→ TASK REQUIREMENTS:
Could you quote the following entries back to me word for word?

→ INPUT DATA:
┌──

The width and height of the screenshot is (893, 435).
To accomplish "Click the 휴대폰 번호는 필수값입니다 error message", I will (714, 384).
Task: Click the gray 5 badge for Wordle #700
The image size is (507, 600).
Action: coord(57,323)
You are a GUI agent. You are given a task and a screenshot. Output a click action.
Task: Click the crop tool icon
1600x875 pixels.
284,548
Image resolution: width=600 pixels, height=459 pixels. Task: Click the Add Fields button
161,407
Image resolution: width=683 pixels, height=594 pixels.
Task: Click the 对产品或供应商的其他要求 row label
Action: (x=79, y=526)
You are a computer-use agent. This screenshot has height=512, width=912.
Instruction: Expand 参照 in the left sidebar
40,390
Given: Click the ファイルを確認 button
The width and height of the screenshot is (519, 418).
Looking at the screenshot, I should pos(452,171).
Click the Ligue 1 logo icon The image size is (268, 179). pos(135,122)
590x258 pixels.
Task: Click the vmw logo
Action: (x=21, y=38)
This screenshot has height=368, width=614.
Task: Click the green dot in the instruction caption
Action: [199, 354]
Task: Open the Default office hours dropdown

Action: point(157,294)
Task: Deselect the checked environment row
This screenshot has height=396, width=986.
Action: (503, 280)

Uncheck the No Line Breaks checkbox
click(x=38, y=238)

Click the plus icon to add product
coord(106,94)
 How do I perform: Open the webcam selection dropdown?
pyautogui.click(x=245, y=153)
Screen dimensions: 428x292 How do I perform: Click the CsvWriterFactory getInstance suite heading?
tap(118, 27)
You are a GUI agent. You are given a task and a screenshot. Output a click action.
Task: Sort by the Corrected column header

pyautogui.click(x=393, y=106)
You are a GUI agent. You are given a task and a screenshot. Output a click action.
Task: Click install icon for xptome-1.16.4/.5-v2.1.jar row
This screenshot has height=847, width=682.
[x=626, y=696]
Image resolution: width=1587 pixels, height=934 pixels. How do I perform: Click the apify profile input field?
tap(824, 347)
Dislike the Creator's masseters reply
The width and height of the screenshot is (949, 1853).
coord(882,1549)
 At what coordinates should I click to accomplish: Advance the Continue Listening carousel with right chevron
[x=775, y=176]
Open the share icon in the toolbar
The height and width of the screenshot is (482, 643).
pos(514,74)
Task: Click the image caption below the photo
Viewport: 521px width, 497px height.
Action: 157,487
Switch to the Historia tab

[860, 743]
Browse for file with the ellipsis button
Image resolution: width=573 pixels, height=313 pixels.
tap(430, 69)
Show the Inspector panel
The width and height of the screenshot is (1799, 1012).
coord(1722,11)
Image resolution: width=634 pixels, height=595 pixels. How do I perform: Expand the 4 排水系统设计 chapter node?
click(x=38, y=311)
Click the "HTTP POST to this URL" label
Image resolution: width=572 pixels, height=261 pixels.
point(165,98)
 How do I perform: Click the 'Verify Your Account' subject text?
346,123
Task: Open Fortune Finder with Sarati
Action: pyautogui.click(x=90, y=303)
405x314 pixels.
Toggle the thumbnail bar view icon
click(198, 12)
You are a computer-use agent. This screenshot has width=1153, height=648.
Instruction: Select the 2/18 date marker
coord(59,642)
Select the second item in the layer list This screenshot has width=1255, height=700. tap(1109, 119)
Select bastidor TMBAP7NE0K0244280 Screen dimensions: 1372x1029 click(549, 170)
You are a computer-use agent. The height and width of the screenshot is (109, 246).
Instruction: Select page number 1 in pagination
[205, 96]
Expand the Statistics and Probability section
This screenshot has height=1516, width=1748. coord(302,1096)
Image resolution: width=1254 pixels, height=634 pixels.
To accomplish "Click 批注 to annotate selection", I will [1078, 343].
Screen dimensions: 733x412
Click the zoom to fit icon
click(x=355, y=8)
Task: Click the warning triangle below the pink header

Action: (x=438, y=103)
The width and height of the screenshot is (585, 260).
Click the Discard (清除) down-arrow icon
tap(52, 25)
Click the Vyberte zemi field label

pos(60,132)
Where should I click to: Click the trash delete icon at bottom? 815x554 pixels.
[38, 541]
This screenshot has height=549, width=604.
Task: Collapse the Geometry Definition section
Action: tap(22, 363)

└──

→ WRITTEN RESPONSE:
The width and height of the screenshot is (893, 435).
To accomplish "Click the 휴대폰 번호는 필수값입니다 error message", I will (714, 384).
Task: Click the gray 5 badge for Wordle #700
The image size is (507, 600).
Action: coord(57,323)
You are a GUI agent. You are given a task and a screenshot. Output a click action.
Task: Click the crop tool icon
1600x875 pixels.
284,548
Image resolution: width=600 pixels, height=459 pixels. Task: Click the Add Fields button
161,407
Image resolution: width=683 pixels, height=594 pixels.
Task: Click the 对产品或供应商的其他要求 row label
Action: (x=79, y=526)
You are a computer-use agent. This screenshot has height=512, width=912.
Instruction: Expand 参照 in the left sidebar
40,390
Given: Click the ファイルを確認 button
The width and height of the screenshot is (519, 418).
Looking at the screenshot, I should pos(452,171).
Click the Ligue 1 logo icon The image size is (268, 179). pos(135,122)
590x258 pixels.
Task: Click the vmw logo
Action: (x=21, y=38)
This screenshot has height=368, width=614.
Task: Click the green dot in the instruction caption
Action: [199, 354]
Task: Open the Default office hours dropdown

Action: point(157,294)
Task: Deselect the checked environment row
This screenshot has height=396, width=986.
Action: (503, 280)

Uncheck the No Line Breaks checkbox
click(x=38, y=238)

Click the plus icon to add product
coord(106,94)
 How do I perform: Open the webcam selection dropdown?
pyautogui.click(x=245, y=153)
Screen dimensions: 428x292 How do I perform: Click the CsvWriterFactory getInstance suite heading?
tap(118, 27)
You are a GUI agent. You are given a task and a screenshot. Output a click action.
Task: Sort by the Corrected column header

pyautogui.click(x=393, y=106)
You are a GUI agent. You are given a task and a screenshot. Output a click action.
Task: Click install icon for xptome-1.16.4/.5-v2.1.jar row
This screenshot has height=847, width=682.
[x=626, y=696]
Image resolution: width=1587 pixels, height=934 pixels. How do I perform: Click the apify profile input field?
tap(824, 347)
Dislike the Creator's masseters reply
The width and height of the screenshot is (949, 1853).
coord(882,1549)
 At what coordinates should I click to accomplish: Advance the Continue Listening carousel with right chevron
[x=775, y=176]
Open the share icon in the toolbar
The height and width of the screenshot is (482, 643).
pos(514,74)
Task: Click the image caption below the photo
Viewport: 521px width, 497px height.
Action: 157,487
Switch to the Historia tab

[860, 743]
Browse for file with the ellipsis button
Image resolution: width=573 pixels, height=313 pixels.
tap(430, 69)
Show the Inspector panel
The width and height of the screenshot is (1799, 1012).
coord(1722,11)
Image resolution: width=634 pixels, height=595 pixels. How do I perform: Expand the 4 排水系统设计 chapter node?
click(x=38, y=311)
Click the "HTTP POST to this URL" label
Image resolution: width=572 pixels, height=261 pixels.
point(165,98)
 How do I perform: Click the 'Verify Your Account' subject text?
346,123
Task: Open Fortune Finder with Sarati
Action: pyautogui.click(x=90, y=303)
405x314 pixels.
Toggle the thumbnail bar view icon
click(198, 12)
You are a computer-use agent. This screenshot has width=1153, height=648.
Instruction: Select the 2/18 date marker
coord(59,642)
Select the second item in the layer list This screenshot has width=1255, height=700. tap(1109, 119)
Select bastidor TMBAP7NE0K0244280 Screen dimensions: 1372x1029 click(549, 170)
You are a computer-use agent. The height and width of the screenshot is (109, 246).
Instruction: Select page number 1 in pagination
[205, 96]
Expand the Statistics and Probability section
This screenshot has height=1516, width=1748. coord(302,1096)
Image resolution: width=1254 pixels, height=634 pixels.
To accomplish "Click 批注 to annotate selection", I will [1078, 343].
Screen dimensions: 733x412
Click the zoom to fit icon
click(x=355, y=8)
Task: Click the warning triangle below the pink header

Action: (x=438, y=103)
The width and height of the screenshot is (585, 260).
Click the Discard (清除) down-arrow icon
tap(52, 25)
Click the Vyberte zemi field label

pos(60,132)
Where should I click to: Click the trash delete icon at bottom? 815x554 pixels.
[38, 541]
This screenshot has height=549, width=604.
Task: Collapse the Geometry Definition section
Action: tap(22, 363)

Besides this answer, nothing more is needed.